Freud Revisited: Again - How could a man who was so wrong be such a shaper of modern thought?

By Richard Handler

March/April 2007

Sigmund Freud: Inventor of the Modern Mind
By Peter D. Kramer
HarperCollins/Atlas Books. ISBN: 0-060-59895-6

How to Read Freud
By Josh Cohen
Granta. 135 pp. ISBN: 1-862-07763-0

How to Read Jung
By David Tacey
Granta. 128 pp. 1-862-07726-6

All the major publishing houses are now producing not just biographies, but biographical essays: short books, with only the crucial stuff in them, often written by well-known writers. These include the series Brief Lives and Penguin Lives, among others, as well as the graphic novel-like series, "Introducing," in which illustrations of Sigmund Freud or Carl Jung or Ludwig Wittgenstein utter their thoughts in comic-book bubbles, as if they were just coming up with them.

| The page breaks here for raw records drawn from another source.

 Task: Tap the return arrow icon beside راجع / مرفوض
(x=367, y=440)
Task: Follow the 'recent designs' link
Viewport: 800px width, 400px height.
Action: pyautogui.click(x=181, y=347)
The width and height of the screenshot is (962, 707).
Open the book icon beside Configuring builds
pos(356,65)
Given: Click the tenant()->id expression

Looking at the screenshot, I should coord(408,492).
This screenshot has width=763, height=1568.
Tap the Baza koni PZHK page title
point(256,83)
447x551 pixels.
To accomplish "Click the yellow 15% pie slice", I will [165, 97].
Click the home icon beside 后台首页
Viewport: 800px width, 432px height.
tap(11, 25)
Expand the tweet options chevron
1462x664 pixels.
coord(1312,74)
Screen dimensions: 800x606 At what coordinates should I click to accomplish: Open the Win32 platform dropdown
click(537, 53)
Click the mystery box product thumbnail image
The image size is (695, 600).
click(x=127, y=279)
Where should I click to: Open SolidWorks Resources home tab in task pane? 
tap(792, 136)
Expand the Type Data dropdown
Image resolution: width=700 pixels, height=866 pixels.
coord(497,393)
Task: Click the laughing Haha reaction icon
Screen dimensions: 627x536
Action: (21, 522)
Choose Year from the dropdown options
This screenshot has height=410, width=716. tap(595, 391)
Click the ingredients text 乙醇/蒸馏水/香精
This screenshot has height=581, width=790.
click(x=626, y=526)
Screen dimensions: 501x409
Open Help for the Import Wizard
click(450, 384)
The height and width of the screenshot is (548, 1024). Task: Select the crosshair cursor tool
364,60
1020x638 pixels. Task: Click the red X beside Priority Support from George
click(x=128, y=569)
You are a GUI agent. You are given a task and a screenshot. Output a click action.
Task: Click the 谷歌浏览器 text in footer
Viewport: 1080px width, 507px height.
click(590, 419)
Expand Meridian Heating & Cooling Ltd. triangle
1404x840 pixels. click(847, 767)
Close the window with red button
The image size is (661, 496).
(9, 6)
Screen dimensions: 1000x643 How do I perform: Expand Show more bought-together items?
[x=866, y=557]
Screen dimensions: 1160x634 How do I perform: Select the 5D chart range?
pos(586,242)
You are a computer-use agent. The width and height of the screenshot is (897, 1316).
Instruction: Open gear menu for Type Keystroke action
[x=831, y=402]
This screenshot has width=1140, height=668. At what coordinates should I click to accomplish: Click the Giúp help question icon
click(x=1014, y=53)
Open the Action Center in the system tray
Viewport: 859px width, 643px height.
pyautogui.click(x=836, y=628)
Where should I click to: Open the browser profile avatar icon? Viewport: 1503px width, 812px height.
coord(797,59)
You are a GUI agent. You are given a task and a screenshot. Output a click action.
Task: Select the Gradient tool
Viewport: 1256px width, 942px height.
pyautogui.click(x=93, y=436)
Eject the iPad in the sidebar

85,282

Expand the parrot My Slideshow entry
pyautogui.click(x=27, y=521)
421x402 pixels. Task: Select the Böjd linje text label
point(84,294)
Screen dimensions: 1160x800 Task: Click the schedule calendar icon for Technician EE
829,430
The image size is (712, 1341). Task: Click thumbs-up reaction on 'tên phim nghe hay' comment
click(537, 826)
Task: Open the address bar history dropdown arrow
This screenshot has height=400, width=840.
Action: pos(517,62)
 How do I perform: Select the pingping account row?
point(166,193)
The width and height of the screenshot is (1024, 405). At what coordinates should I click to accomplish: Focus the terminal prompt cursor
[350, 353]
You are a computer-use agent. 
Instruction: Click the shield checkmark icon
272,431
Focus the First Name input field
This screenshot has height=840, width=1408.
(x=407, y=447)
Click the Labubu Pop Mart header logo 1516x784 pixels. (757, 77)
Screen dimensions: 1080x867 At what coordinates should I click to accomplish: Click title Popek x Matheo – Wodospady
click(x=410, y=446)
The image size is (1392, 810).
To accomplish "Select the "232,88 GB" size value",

What's good about these "potted biographies" is that they turn lives into a good story and tell you why these people are important—like good feature-magazine articles between book covers, with narrative and analysis interwoven. There's an honorable tradition of such essaying, as the editors of the latest series addition, Eminent Lives (published by HarperCollins) remind us. The notion of brief biographies goes back to Plutarch, Ben Johnson, and Lytton Strachey's Eminent Victorians. On the back page, the HarperCollins editors promote their new works as "perfect for an age short on time."